▼▼▼

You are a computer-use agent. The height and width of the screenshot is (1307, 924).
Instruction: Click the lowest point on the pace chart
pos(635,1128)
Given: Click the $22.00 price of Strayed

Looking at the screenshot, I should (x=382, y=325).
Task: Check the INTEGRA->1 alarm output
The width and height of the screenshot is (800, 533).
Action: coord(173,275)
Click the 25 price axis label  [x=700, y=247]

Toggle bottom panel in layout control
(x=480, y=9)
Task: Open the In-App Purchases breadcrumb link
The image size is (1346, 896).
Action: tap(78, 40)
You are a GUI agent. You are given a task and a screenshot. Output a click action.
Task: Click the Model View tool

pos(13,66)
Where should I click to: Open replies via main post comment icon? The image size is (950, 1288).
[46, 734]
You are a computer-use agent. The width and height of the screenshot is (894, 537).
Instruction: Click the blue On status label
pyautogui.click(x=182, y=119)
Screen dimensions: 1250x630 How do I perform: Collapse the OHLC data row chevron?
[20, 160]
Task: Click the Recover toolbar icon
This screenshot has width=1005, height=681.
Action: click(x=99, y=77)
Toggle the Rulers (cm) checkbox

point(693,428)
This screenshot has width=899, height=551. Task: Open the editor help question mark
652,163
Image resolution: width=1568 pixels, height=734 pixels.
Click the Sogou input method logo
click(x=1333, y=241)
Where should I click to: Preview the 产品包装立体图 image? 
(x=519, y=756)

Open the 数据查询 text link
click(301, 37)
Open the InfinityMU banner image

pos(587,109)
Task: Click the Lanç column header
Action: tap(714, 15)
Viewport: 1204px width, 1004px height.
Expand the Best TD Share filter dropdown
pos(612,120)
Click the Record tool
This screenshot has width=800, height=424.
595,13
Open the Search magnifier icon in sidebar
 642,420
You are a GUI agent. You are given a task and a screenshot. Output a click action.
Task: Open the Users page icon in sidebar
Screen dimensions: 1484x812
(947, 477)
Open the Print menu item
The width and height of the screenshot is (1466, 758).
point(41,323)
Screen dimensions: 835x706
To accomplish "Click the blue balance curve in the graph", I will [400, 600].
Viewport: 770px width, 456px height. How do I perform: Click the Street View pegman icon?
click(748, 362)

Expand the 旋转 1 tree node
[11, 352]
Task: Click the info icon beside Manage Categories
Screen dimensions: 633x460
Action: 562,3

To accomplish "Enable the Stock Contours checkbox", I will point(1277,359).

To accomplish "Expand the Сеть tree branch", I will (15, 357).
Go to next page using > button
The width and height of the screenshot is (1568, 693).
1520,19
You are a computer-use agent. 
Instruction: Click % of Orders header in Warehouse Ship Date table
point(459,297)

▲▲▲

How many lines of the material above contain the string "size"? Give only the number.

Written answer: 2